# Cleaning debris from the sand at the bottom.



## Michael (Jul 17, 2006)

Hi everyone,

Ever since we got our Dog Face Puffer and Bicolor Angel we have been putting frozen silverside fish (thawed out of course), mysis congelee, and krill into the tank.

It seems little of it gets eaten, and the bottom of the tank is starting to look very littered. We had our water tested recently and our ammonia levels went way up- I'm not sure if it is on account of adding the two large fish or because of the waste accumulating at the bottom.

It is extremely difficulty to pick up the uneaten pieces of food with a net from the sand at the bottom of the tank. 

Is there some kind of a scavenger fish that will eat uneaten food from the bottom of the tank so that the tank does not become a graveyard of decomposing, uneaten food? Or is there another solution to this problem?

Thanks!


----------



## usmc121581 (Jul 31, 2006)

You are over feeding. If you cut back on just one feeding a day till the ammonia goes down. That will get your ammonia down. For the depris on the bottom there are numorous things. In my reef setup I have a sand sifting star fish that eats depris out of the sand. My emrald crabs(which eat algea) will eat uneaten food of the bottom. (If it ever made it that far) I have a serpeant star fish that eats meat. At night he scavenge's the tank looking for food. He has even hate dead fish that I couldn't reach. For now you can siphon out all the left over food. When thats done Feed them once a day till you notice that the ammonia is droping then you can resume your normal feeding routine . Then only feed them what they can consume.


----------



## Michael (Jul 17, 2006)

usmc121581 said:


> You are over feeding. If you cut back on just one feeding a day till the ammonia goes down. That will get your ammonia down.

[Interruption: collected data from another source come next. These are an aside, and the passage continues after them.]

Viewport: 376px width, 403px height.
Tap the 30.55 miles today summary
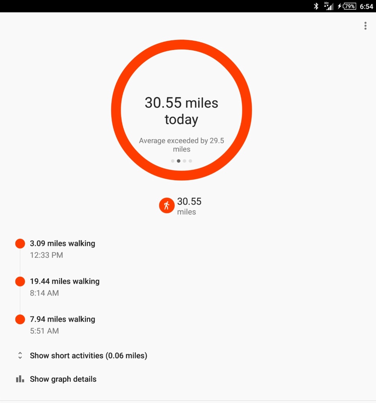click(x=181, y=111)
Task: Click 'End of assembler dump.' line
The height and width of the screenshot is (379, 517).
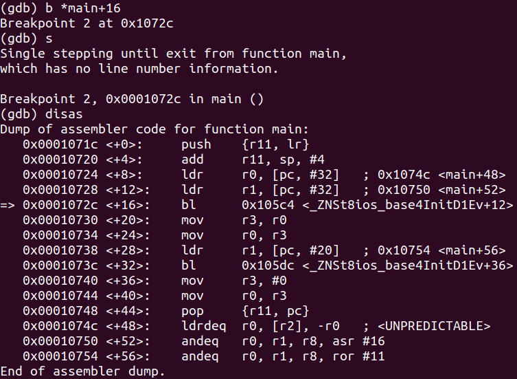Action: [82, 371]
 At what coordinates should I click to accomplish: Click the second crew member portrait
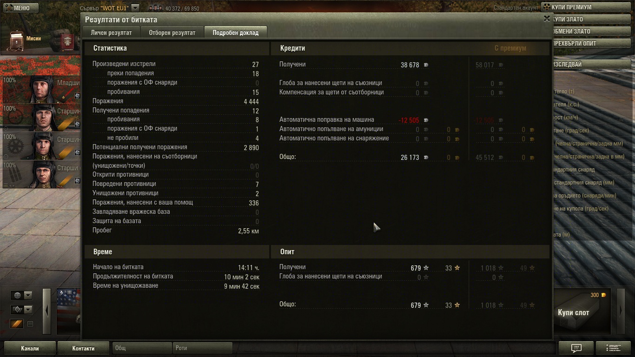coord(41,118)
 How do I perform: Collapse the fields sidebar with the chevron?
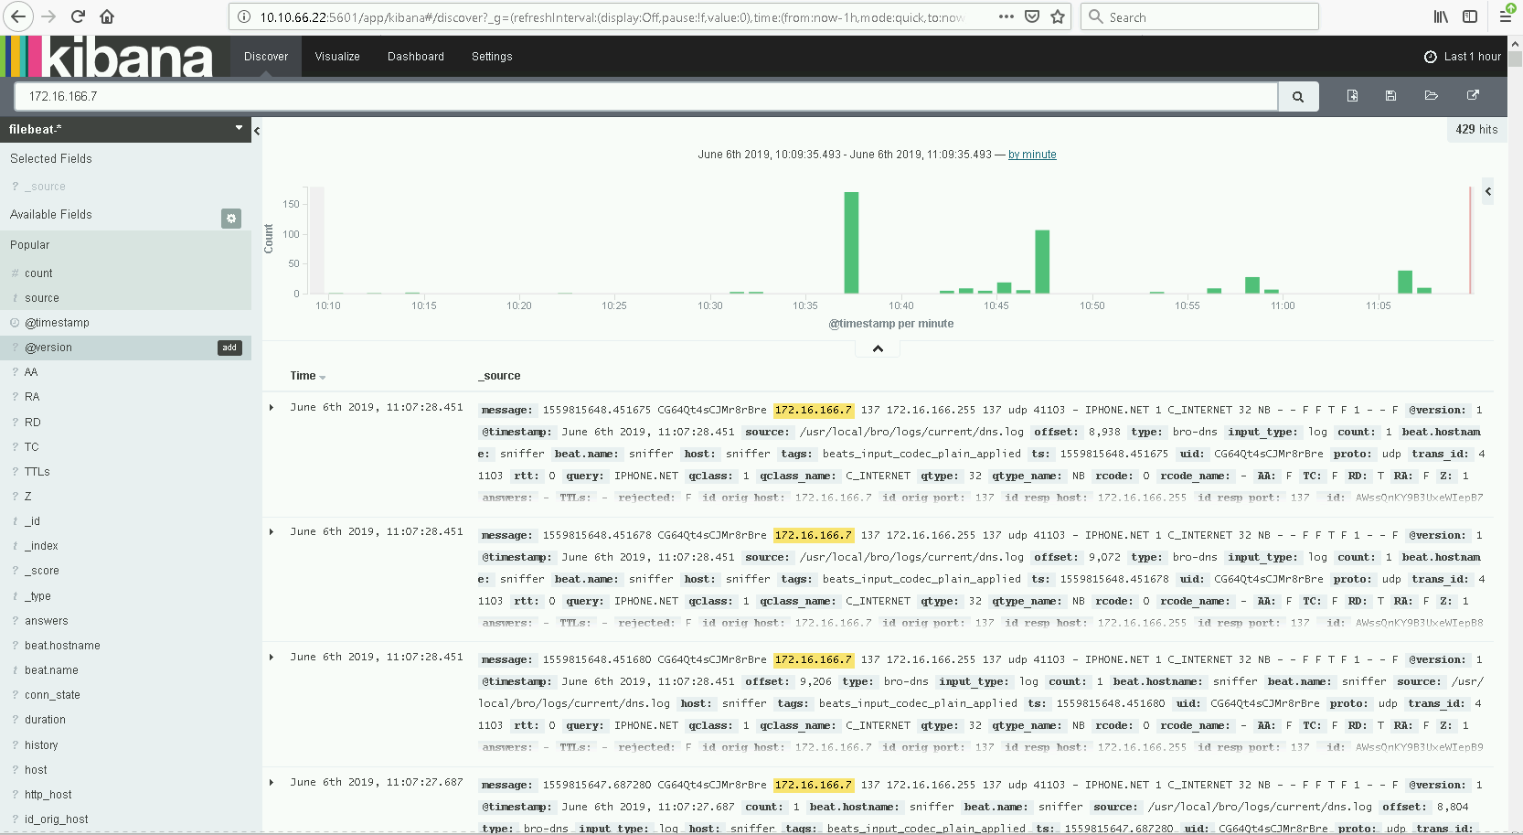257,131
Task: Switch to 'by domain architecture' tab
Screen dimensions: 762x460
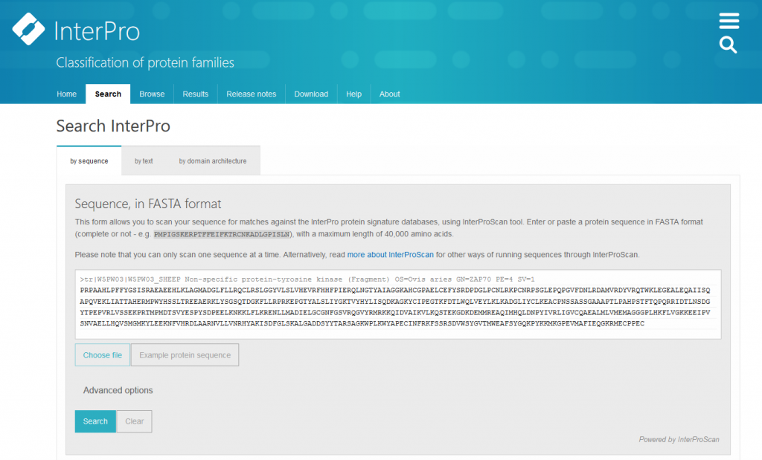Action: [212, 161]
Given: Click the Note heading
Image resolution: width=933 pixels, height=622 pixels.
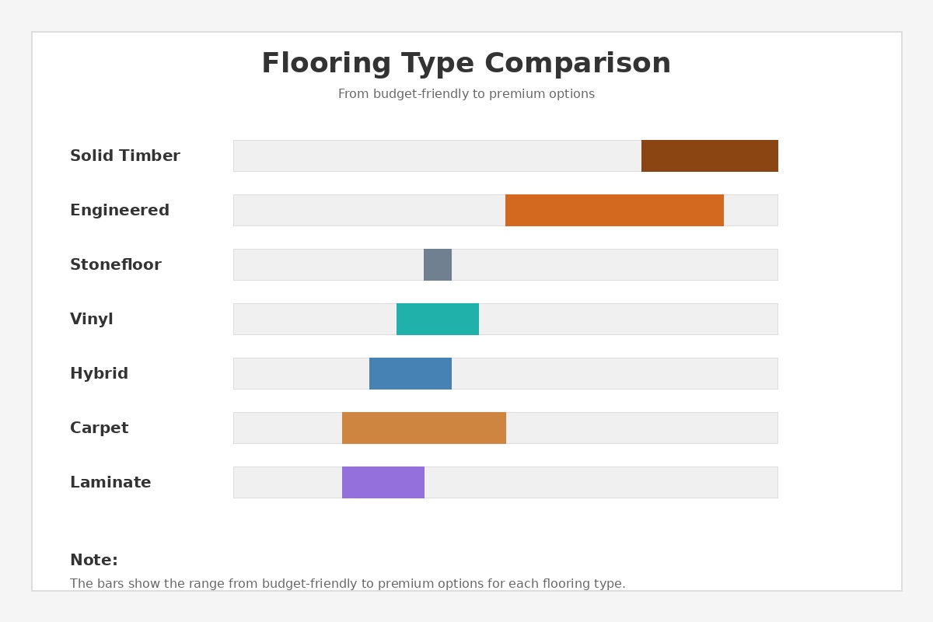Looking at the screenshot, I should (94, 561).
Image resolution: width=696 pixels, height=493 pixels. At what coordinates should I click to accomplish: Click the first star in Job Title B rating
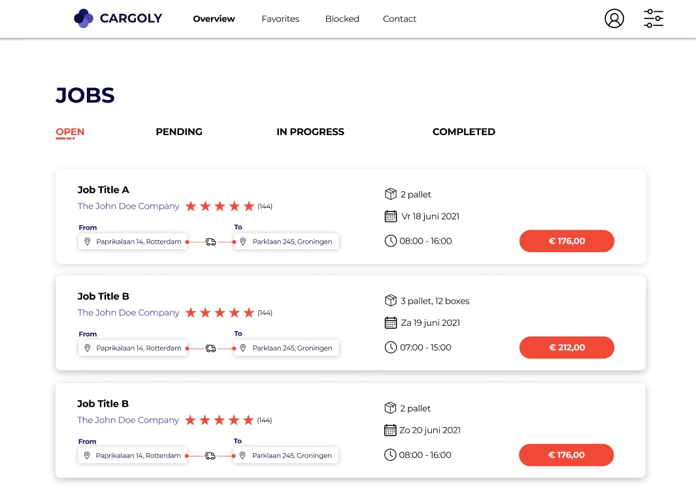191,312
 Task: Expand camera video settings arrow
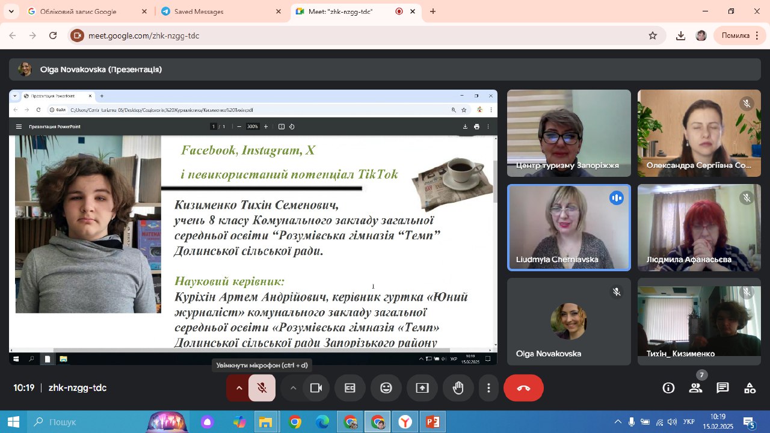click(293, 388)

I am only feeding them once a day already.


usmc121581 said:


> For the depris on the bottom there are numorous things. In my reef setup I have a sand sifting star fish that eats depris out of the sand. My emrald crabs(which eat algea) will eat uneaten food of the bottom. (If it ever made it that far) I have a serpeant star fish that eats meat. At night he scavenge's the tank looking for food. He has even hate dead fish that I couldn't reach.


So which of these fish consume the most from the bottom and which are compatible with a Dog Faced Puffer and Bicolor Angel? I think that buying a fish that eats much from the bottom and is compatible with my fish would be the best solution for me.


usmc121581 said:


> For now you can siphon out all the left over food.


How do I siphon out the leftover food?


usmc121581 said:


> Then only feed them what they can consume.


I am feeding them the three foods I was told to at the LFS. The only thing I see being eaten, though, is the silverside by the Dog Face Puffer. I have not seen the Bicolor Angel eat anything at all and I have not seen either fish eat the mysis congelle or krill. Should I simply stop putting the mysis congelee and krill into the tank?


----------



## usmc121581 (Jul 31, 2006)

If you don't see the fish eating the food I won't give it to them. My fish wont touch the krill either so I just stop putting it in the tank. For your problem with the food on the bottom it's kind of hard to pick excatly which to get because the dog face puffer ears invert. to keep there teeth filed down. You will have to experiment with it to see what the puffer will eat any of the invert. They sell siphon hose's at walmart or your local fish store. When you do it just becareful not to disturb the sand bed to much. I would go with the siphon hose because you wouldn't want to spend money on some inverts. just to have them eatin by the puffer. For the Bi-color they like meaty foods such as small pieces of shellfish, plus Mysis and brine shrimp, live or frozen; also plenty of green foods and algae (will consume algal growth in tank)


----------